* _TO BE DONE_
[A] Which calendar years are mentioned in the essay on the future of programming? List each one once.
[B] Can you transcribe the part of the essay on the future of programming starting with "Personally I always" and going on through "sure be awesome!"?

It’s not just a new programming language or new process or even tons of new programmers but a new attitude towards using our existing knowledge and ability to make creating software solutions easier and more correct and less likely to be hacked. This can’t be done without computer assistance; computing is the only thing that can and will improve, unless we discover new ways to expand our brains. Maybe that’s a direction that hasn’t been discovered yet, one of those inventions we know nothing about today, like mobile internet would have been in 1981.
Possibly programming will become a higher level activity, where we direct the computer, not with loops and ifs and function, but more as a director than a creator. The tools become the writers of code, and we become the “managers” of the tool, translating what is needed into what the tool needs. I have no idea how to accomplish this miracle and of course like you I think it sounds crazy, but more likely than brain processing upgrades!
Naturally the tools and interfaces we spend so much time with today are eventually going the way of the dial phone as well. Some time in the next few decades interfaces will morph into direct connections to our brains. This sounds terrifying as well in many ways, but many of the things of today would have been 30 or 60 years ago as well. Directly interfacing with a brain means the interface could be anything you can imagine and allow for greater interaction.
I always imagined a future “office” would be something like: today I want to work in the Palace of Versailles, have a huge desk surrounded by displays inside a massive room filled with beautiful art and be able to change anything with just a thought. Maybe our actual office would be a closet or an easy chair and we work in a virtual space with unlimited control. Yeah, that’s crazy too, but not more than having a mainframe in my pocket with connections to outer Mongolia.
Perhaps quantum computing will allow for amazing things to be done in virtually no time. But I fear programming these things might exceed our ability to comprehend what to tell the quantum computer what to do. Something that can do every possible thing in almost no time can certainly destroy things just as fast. Maybe with this massive power we can find a way to harness it to do the programming as well.
Progress always moves forward unless politics moves us backward. There is no way I can imagine people writing code in vi, editing makefiles by hand and debugging in GDB in 2045. Or having to know 20 different languages and 30 open source frameworks and deal with new features every day and defend against an army of government and private hackers 24 hours a day. Maybe it will all collapse back to 1951 and all computing will vanish in a haze of war and economic disaster. I sure hope not.
Foretelling the future is always a tough business. Even science fiction writers often get it completely wrong despite the occasional brilliant guess. With all of our powerful computers, world-wide internet, and millions of genius (and some not so smart) programmers we still can’t really know where this field will take us.
I do know that the future is never like the present and 2045 will not be like today as today was nothing like 1981. Somewhere there are people with ideas that will change everything. Proverbially speaking, change is the only thing that never changes. So it is inevitable that everything we think is necessary or important today will go away; what will replace it might not be clear until it happens.
Personally I always look forward to the future as long as I have one. I did so in 1981 as well. So if you have a time machine don’t be afraid to look me up then. I might not believe you about today, but the time machine will sure be awesome!

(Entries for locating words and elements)
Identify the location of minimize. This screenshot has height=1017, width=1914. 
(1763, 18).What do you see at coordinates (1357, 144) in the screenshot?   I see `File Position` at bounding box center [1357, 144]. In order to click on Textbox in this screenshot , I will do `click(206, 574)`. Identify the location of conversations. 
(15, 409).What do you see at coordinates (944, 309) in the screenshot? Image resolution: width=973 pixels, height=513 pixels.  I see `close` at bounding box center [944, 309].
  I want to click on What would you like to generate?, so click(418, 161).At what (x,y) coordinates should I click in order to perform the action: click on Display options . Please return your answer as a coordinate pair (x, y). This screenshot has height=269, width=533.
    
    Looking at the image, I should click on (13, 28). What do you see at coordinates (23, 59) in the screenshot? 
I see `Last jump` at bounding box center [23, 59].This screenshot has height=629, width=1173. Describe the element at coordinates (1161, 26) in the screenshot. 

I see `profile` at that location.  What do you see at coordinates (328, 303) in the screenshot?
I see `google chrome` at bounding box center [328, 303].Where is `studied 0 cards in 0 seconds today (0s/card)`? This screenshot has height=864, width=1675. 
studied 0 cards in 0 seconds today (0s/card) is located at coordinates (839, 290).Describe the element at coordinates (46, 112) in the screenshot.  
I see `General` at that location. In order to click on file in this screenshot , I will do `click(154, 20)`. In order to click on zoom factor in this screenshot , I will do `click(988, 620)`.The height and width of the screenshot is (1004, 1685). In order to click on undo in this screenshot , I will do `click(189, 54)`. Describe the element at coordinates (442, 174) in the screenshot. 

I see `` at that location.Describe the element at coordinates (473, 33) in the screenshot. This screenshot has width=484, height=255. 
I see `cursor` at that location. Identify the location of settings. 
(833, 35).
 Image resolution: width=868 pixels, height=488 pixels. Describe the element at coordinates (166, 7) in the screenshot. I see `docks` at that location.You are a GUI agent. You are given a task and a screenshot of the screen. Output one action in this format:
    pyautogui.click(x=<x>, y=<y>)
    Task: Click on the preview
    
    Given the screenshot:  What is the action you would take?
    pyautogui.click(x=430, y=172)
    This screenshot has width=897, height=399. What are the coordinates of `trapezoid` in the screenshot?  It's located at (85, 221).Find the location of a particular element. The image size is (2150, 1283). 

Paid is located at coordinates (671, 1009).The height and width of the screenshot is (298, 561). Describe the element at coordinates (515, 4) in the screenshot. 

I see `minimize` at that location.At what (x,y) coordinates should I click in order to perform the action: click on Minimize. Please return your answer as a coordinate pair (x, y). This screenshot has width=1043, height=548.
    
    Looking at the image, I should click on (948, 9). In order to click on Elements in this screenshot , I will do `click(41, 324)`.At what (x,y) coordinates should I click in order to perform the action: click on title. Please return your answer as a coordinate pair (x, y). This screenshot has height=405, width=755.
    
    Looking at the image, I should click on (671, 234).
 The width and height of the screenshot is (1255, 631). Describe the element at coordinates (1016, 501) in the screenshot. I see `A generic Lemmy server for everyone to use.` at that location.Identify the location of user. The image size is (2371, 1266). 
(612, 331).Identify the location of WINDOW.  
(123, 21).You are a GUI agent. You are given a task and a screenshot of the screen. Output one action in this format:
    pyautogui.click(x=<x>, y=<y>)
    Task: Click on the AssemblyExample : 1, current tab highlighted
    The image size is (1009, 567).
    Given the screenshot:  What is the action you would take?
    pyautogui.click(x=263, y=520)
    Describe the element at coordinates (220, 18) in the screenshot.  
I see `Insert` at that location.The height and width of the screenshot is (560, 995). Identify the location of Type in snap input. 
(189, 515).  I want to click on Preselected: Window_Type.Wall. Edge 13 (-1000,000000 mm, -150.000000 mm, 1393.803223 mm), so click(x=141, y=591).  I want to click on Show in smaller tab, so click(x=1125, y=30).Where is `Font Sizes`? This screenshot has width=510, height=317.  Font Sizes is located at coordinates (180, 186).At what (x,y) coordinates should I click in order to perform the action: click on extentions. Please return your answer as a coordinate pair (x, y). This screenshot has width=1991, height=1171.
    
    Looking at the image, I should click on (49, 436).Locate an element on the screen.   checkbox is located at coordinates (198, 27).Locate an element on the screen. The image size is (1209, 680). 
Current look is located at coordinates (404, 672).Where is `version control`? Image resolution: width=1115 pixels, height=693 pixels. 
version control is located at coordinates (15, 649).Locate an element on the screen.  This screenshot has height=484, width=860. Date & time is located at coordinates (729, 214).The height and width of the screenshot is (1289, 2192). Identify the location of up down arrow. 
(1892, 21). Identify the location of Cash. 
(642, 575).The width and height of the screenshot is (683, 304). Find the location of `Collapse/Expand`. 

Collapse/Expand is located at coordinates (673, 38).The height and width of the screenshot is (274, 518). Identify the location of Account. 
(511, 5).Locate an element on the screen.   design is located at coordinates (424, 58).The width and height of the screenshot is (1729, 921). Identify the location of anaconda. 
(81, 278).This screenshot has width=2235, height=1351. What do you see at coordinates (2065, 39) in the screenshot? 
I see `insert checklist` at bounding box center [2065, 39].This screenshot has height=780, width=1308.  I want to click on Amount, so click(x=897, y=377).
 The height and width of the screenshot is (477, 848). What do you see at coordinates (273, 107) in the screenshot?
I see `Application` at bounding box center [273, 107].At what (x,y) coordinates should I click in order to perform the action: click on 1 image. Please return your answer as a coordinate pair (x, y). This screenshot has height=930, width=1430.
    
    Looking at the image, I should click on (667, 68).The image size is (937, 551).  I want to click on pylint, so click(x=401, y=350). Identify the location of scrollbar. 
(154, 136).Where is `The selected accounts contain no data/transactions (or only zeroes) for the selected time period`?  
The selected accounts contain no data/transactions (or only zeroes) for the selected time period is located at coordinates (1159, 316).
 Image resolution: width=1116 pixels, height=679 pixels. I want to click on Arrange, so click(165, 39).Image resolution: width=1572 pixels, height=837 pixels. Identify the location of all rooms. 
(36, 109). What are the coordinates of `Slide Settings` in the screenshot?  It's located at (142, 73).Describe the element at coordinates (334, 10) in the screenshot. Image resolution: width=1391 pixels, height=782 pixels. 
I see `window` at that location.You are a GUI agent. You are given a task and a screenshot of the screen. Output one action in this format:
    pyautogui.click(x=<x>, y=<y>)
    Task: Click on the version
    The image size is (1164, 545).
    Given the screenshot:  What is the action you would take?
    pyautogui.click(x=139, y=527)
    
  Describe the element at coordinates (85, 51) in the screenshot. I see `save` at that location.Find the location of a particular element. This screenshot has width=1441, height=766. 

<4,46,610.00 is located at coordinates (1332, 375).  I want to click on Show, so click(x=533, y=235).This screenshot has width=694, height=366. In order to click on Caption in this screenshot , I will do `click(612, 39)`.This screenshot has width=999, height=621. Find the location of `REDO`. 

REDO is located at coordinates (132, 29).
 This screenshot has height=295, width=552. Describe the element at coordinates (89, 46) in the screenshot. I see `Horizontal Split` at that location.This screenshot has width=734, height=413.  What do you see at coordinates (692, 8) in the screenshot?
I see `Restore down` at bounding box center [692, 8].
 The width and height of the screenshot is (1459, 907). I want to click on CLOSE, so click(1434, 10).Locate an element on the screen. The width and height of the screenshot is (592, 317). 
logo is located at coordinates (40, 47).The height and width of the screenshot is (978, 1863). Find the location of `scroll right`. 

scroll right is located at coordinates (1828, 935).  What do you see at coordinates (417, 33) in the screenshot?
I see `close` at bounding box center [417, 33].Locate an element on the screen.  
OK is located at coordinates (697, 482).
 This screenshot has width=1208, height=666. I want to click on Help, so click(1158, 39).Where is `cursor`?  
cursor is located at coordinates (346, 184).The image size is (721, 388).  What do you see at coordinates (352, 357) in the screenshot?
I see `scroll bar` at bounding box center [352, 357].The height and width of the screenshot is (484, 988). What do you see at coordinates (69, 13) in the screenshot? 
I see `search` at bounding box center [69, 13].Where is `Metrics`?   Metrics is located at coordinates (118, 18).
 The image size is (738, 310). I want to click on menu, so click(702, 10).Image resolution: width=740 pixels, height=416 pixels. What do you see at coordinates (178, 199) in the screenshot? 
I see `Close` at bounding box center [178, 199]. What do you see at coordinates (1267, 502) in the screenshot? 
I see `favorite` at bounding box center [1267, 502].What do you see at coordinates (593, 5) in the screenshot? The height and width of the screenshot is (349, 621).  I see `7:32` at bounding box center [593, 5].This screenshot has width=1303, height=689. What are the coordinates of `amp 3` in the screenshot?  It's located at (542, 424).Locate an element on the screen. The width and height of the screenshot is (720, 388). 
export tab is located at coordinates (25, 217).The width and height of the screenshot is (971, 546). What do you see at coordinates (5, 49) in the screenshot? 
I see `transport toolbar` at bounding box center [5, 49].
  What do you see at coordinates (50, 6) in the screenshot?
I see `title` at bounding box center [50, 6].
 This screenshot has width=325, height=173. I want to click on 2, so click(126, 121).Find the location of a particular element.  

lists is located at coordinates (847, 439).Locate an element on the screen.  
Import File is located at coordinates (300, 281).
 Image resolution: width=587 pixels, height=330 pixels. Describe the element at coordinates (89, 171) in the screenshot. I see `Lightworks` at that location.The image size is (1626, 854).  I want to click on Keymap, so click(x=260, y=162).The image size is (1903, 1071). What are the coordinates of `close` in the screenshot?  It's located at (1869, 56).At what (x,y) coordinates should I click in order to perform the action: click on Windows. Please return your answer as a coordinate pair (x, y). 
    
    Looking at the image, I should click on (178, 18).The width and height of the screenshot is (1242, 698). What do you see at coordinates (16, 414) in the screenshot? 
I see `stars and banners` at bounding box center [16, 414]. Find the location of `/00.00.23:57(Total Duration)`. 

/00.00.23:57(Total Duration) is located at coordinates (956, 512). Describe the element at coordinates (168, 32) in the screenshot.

* _RESPONSES FOR EACH TASK_
[A] 1981, 2045, 1951

[B]
Personally I always look forward to the future as long as I have one. I did so in 1981 as well. So if you have a time machine don’t be afraid to look me up then. I might not believe you about today, but the time machine will sure be awesome!